Activity
Once the line with "Intervjui (521, 15)" is found in the entries below, print it and each following line exactly, stopping after the line with "[WhatsApp Share] (337, 733)"; print nothing else.

Task data
────────────────

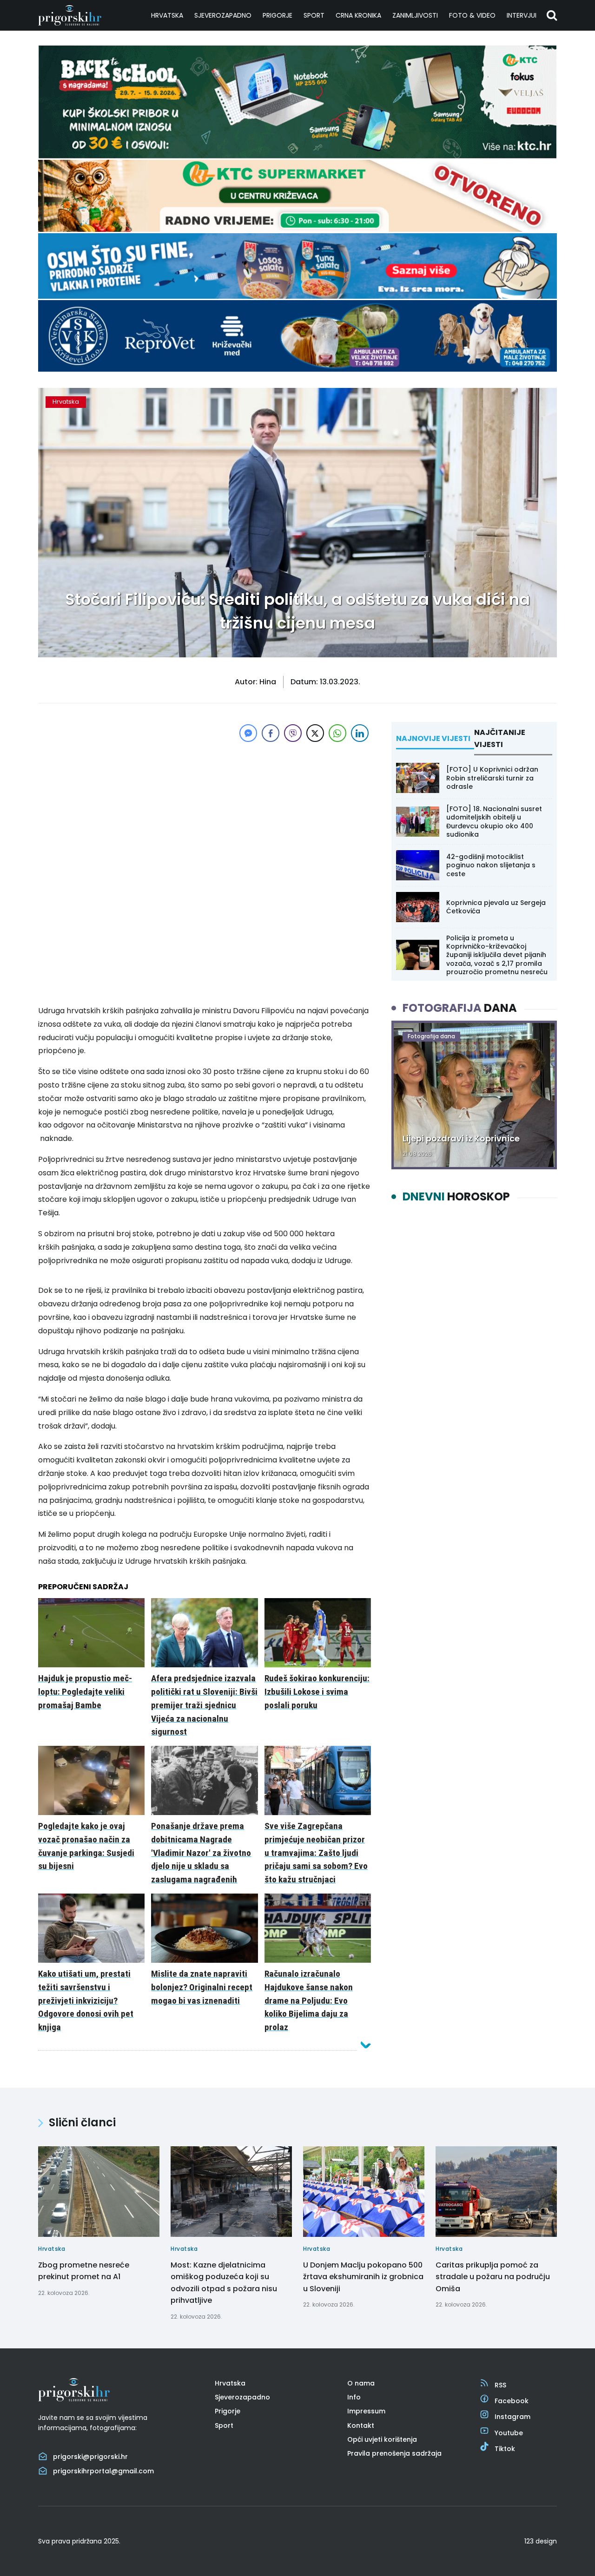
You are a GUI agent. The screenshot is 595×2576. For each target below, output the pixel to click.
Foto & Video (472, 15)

────────────────

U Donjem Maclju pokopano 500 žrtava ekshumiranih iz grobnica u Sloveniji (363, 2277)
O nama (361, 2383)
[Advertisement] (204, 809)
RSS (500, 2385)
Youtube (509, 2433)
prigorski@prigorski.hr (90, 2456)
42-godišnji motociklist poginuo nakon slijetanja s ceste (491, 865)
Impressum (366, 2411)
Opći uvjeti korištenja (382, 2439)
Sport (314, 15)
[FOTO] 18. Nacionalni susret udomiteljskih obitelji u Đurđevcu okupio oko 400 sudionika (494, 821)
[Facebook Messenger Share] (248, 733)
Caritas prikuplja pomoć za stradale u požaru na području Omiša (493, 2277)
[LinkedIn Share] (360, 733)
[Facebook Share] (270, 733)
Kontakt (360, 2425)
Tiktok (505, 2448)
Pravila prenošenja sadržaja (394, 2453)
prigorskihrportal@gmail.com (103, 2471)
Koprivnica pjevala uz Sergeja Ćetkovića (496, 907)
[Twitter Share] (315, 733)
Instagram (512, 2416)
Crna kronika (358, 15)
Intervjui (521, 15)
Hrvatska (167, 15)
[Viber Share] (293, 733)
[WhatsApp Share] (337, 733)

────────────────

Response area
Intervjui (521, 15)
Hrvatska (167, 15)
[Viber Share] (293, 733)
[WhatsApp Share] (337, 733)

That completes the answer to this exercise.